Editor’s note: As foreign buyers return to Spain in increasing numbers, some will be tempted by the dream of a rural idyll in the Spanish countryside, where some of the most beautiful scenery in Europe can be found. However, the risks of buying in a rural environment are significantly higher than in consolidated urban areas. Legal expert Raymundo Larraín Nesbitt explains.
By Raymundo Larraín Nesbitt
Lawyer – Abogado
8th of August 2014
The following article is the fifth, and last, on my five-part series ‘How to Buy Property in Spain Safely‘. You may also be interested in reading Buying Resale in Spain, Buying Off-Plan Property in Spain, Buying Distressed Property in Spain or How to Buy Commercial Property in Spain.
Rural property; to many these two words conjure idyllic visions of a bucolic lifestyle in a placid setting silhouetted against a dramatic dusk sky drop. To me they simply mean accident waiting to happen. Call me jaded.
Buying rural land in Spain is unlike anything in the United Kingdom; it is riddled with problems. Beware of anyone telling you the opposite; they are lying through their teeth. It accounts for well over half of the horror stories affecting expatriates we read in the press every now and then. The main reason behind this is that most people do not fully grasp the concept of rural land in Spain which differs from their home country. From this simple misunderstanding stem most of the problems i.e. buying on the wrong assumption you will be allowed to build a new property there.
I simply cannot stress enough the importance of appointing a conveyance lawyer from the outset on buying rural land in Spain. This is the single best advice I can give anyone.
Eight Useful Tips for Buyers of Rural Property in Spain
1. Is the Property Registered under the Vendor’s Name?
This may sound as a fairly obvious point but quite often than not I’ve found out the person who had the property listed at the estate agency was not the registered owner. This can be explained for a number of legitimate reasons i.e. the registered owner has passed away recently and the inheritance tax liability has not been sorted out yet. Until the Spanish IHT is not settled, the property cannot be registered, mortgaged or sold by his beneficiaries.
With rural property in particular it is often place the vendor is not the registered owner (specifically when buying from locals). This is because inland property may be passed several times from one generation to the next without anyone actually bothering to update the change of ownership at the Land Registry. After all, in a small village everyone knows each other and who owns what; so it’s fairly pointless (from their perspective) to lodge the new details. There are several legal ways to overcome this minor setback; such as an ‘Acta de Notoriedad’ or else following an ‘Expediente de Dominio’.
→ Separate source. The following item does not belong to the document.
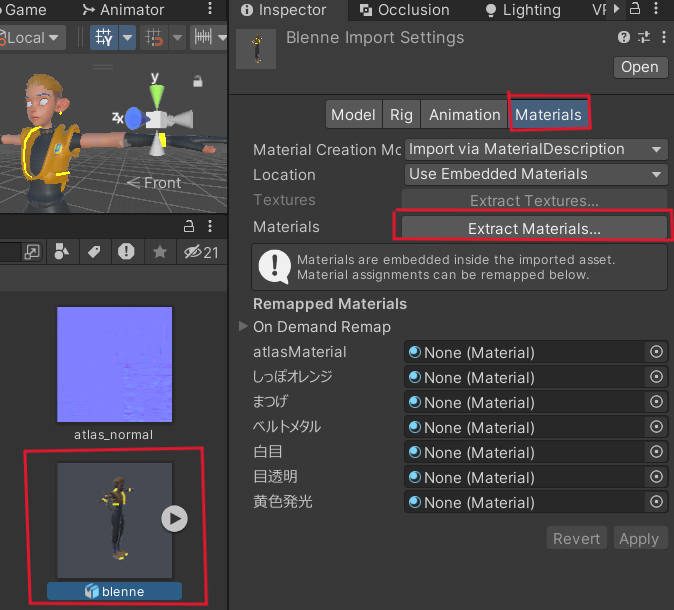Open Material Creation Mode dropdown
This screenshot has height=610, width=674.
pyautogui.click(x=535, y=149)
This will likely be the first check your appointed lawyer will carry out. You can actually request a Nota Simple yourself from the Land Registry where the property is located; either physically or online (you have to be a registered user for the latter).
Only the registered owner or else someone appointed by him acting as proxy (through a Power of Attorney) can sell a property.
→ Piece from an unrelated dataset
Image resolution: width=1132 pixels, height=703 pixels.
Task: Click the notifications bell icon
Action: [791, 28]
2. Is the Title Deed Accurate? Moreover, does a Title Deed even exist?
It may come as a surprise, but do not take a Title deed for granted when it comes to rural land. Indeed, Title deeds may not even exist. As a rule-of-thumb I recommend walking away from a rural property that has no Title deed. The legal nightmare you are going to get yourself into is seriously not worth the aggravation.
Should a Title deed exist, it is frequently outdated and inaccurate. The golden rule is not to buy rustic property (in fact any type of property) until a vendor has fully updated all the missing details at the Land Registry (at their expense) to the buyer’s lawyer satisfaction. Unregistered extensions have legal repercussions on seeking finance that one ought to be fully aware of as I explain below in two examples; one from a buyer’s and one from an owner’s perspective.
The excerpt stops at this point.